Will News Corp and Microsoft Bing Change the Future of the Internet?

Earlier this month, I published a post about News Corp’s plan to block all of its content from Google searches.  Considering that Google controls more than 60% of online searches, that sounds like a crazy idea.  Now, it looks like News Corp has a different idea that involves partnering with Microsoft to provide News Corp content through Bing.

Crazy?  Or the first step in redefining the Internet?

The debate is on.

According to The New York Times, News Corp. and Microsoft are discussing a deal wherein Microsoft would pay News Corp to exclusively provide its content through Bing searches.  Currently, Bing controls less than 10% of online searches.

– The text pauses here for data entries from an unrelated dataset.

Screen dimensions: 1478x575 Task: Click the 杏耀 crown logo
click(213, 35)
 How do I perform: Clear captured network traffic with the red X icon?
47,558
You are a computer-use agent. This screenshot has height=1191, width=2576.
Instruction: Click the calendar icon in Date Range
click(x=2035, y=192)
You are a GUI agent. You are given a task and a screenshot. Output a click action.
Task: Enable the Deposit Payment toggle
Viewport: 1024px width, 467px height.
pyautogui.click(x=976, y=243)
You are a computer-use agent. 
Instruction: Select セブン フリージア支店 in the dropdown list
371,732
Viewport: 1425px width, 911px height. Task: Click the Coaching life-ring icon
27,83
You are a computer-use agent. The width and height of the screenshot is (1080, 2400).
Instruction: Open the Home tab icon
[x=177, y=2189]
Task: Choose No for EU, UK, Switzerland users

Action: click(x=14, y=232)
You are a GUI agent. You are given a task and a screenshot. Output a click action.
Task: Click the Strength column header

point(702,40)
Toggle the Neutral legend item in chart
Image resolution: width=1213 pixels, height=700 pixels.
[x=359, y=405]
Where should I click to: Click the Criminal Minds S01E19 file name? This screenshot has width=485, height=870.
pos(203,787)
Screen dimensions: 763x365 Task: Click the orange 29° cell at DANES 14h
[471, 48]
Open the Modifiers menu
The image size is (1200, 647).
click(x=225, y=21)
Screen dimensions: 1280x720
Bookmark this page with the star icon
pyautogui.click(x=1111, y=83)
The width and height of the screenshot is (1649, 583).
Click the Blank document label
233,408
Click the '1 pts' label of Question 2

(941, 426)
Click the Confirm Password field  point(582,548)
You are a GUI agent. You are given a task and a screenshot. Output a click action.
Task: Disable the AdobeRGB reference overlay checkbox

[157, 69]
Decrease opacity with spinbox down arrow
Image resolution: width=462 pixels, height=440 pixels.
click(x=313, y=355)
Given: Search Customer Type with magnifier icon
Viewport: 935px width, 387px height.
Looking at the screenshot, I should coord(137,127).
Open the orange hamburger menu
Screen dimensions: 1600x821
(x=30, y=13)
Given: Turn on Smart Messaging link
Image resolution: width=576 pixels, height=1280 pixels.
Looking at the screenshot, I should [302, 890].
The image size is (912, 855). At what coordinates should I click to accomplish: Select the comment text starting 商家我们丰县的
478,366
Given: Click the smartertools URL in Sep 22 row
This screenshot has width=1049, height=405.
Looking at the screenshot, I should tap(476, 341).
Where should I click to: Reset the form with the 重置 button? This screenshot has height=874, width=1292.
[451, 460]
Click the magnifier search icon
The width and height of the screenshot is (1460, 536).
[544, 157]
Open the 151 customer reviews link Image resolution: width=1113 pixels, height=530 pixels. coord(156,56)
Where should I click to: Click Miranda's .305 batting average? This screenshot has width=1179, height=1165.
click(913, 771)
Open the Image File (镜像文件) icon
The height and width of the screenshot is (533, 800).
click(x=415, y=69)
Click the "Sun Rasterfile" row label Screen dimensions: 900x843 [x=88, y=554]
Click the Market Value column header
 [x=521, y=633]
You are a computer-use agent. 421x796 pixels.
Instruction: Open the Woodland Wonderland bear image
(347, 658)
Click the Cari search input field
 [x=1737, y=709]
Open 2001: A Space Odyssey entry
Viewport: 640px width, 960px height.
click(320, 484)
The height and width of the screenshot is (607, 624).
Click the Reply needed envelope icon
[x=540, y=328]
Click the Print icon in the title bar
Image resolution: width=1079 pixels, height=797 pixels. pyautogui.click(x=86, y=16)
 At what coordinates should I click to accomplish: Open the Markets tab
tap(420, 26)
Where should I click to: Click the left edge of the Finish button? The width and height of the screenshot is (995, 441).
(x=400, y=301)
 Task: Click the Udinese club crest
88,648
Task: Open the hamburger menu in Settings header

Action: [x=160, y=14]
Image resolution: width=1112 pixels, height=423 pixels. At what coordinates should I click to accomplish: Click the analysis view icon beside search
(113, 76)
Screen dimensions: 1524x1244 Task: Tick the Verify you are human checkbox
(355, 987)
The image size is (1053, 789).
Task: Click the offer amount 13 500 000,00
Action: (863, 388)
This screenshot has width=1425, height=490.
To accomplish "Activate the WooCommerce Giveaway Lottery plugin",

News Corp leader Rupert Murdoch has made it no secret that he plans to find a way to monetize his company’s online presence.  Having a search engine pay for exclusivity is just one step I assume we can expect to see from News Corp.  The question is whether or not anyone cares from a consumer perspective.  The world of publishing has changed significantly and offering content exclusively through a single search engine doesn’t sound like the best option for News Corp.  However, if the move does mark the first step in redefining online content distribution, then I think the issues go much deeper than consumers are likely to realize in the short term.

I think it’s safe to say that if News Corp. successfully strikes a deal with Microsoft, other news organizations will want to follow suit.  Afterall, they want to find ways to monetize their online efforts, too.  The challenge for companies like News Corp may be competing against citizen journalists and the social Web where information spreads faster and farther than ever before.  It’s not enough to just provide news anymore.  People can find that anywhere.  Today, news is a commodity.

Brands that are likely to withstand the growth of the social Web and content sharing are the ones that find ways to let their content spread and build relationships with consumers by adding value.  Hiding content through exclusive deals runs counter to the lifeline of the social Web.  As consumers, we can only hope that the openness of the Internet doesn’t change, but from a corporate perspective, it’s a matter of making money or dying.

The question remains — which company will step up to the plate and find the magic ticket to meeting the needs of both sides of this debate?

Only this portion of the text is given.